Once, on a breezy day, I met a woman in a small bookstore after a reading. She looked to be somewhere in her sixties. She told me that she had just lost her husband. She said she had never been a big nonfiction reader but that her husband had loved history books and biographies.
“In his last years, though, he was in too much pain to concentrate on reading,” she told me. “He kept starting books but couldn’t finish them. When he died, he left a big stack of books by his bed, all with bookmarks. Some of those books he had barely started. Others he’d almost read to the end.” She paused and then continued, “After he died, I didn’t know what to do. But then I figured it out. I decided to finish those books for him. I’m reading them, one at a time, start to finish. He couldn’t, so I will.”

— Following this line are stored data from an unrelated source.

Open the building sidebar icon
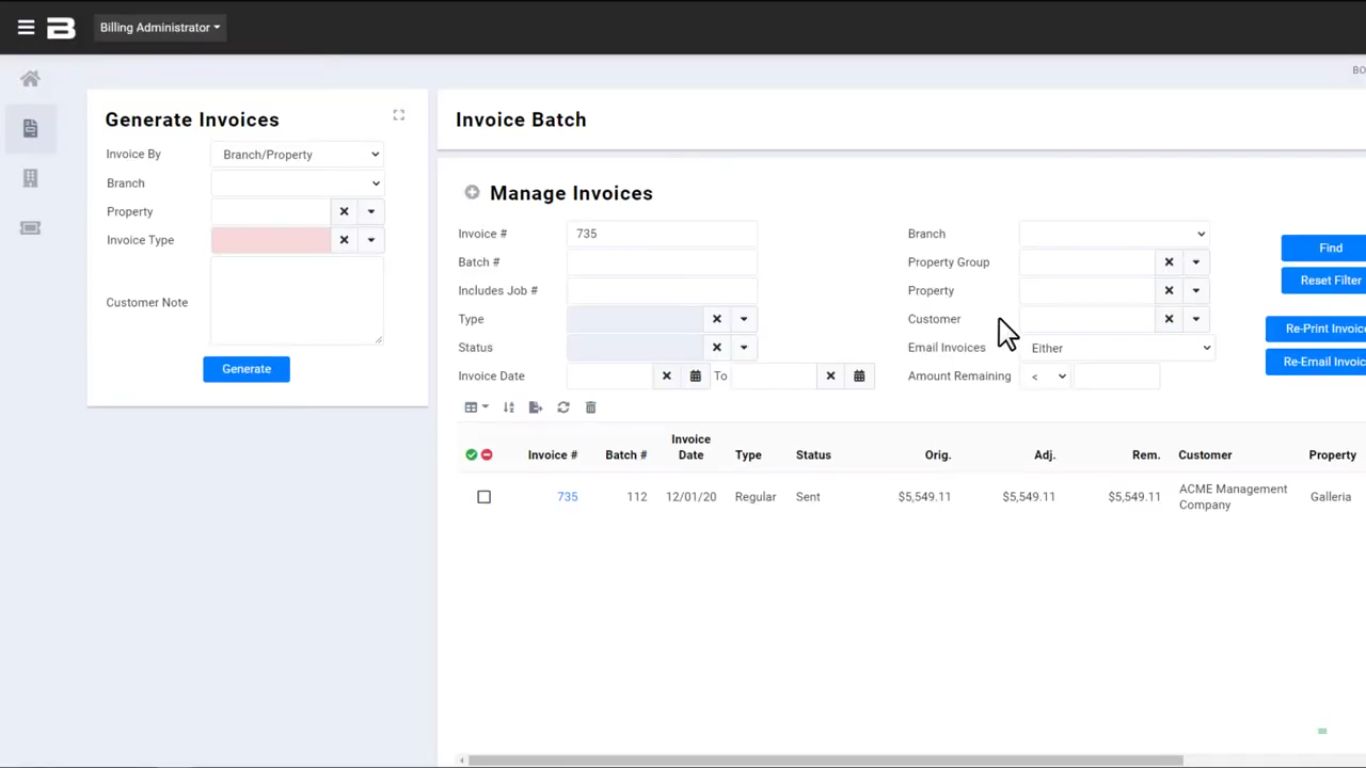Viewport: 1366px width, 768px height. 30,178
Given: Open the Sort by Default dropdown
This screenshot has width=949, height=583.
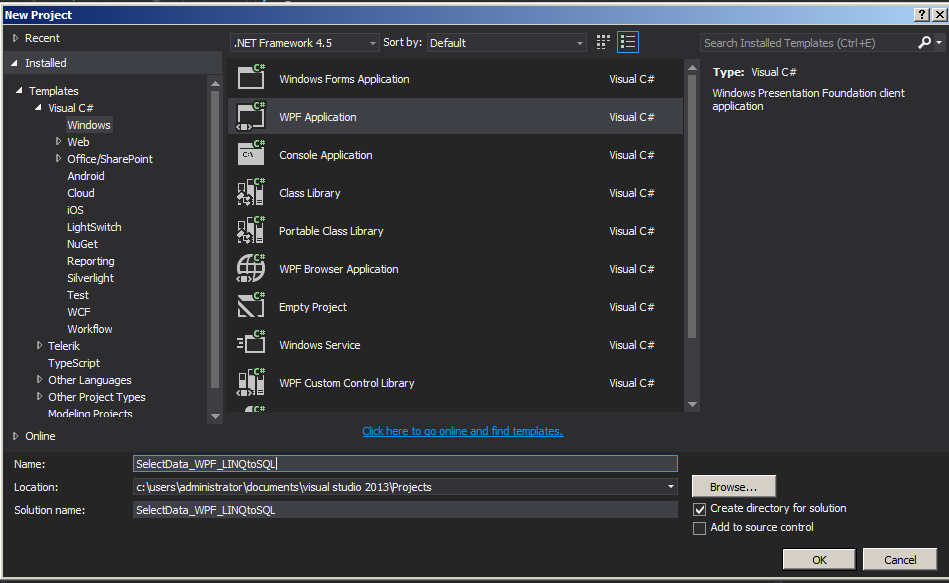Looking at the screenshot, I should click(506, 43).
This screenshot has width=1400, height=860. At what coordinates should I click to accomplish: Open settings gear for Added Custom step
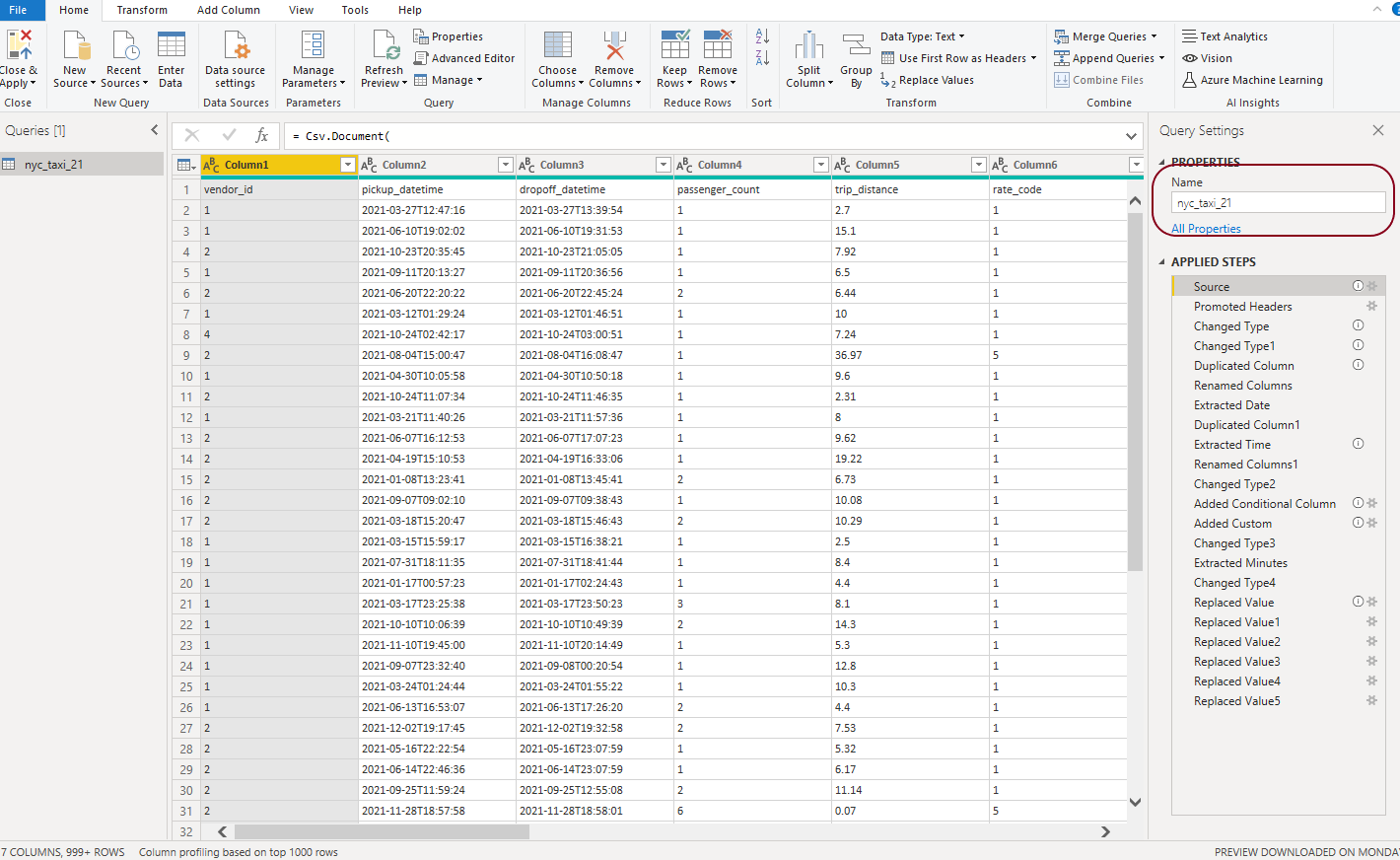click(1371, 523)
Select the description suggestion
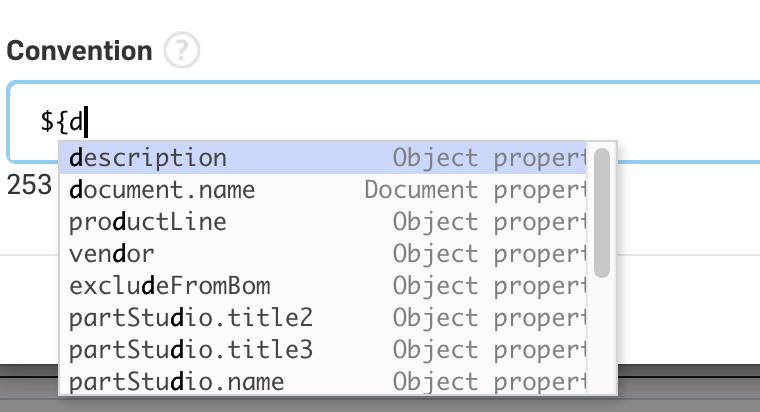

Just because he was gone, she told me, his reading didn’t need to go with him. She read those books because she loved him; she read because she still could; she read because it helped her remember him.
Books and people are bound together. I can’t think about certain books and not about certain people, some living and some dead. The joy I’ve had from these books and from these people, and all I’ve learned from them, merge into one stream in my mind.
We can’t do much for the people we’ve lost, but we can remember them and we can read for them: the books they loved, and books we think they might have chosen. Maybe the read- ing can help us answer the questions they would have asked us if they were still here to ask them. Maybe the reading can help us figure out how to honor their lives and continue their legacies. And maybe the reading itself can help us answer one of the biggest questions we can ask ourselves: Why are we here at all?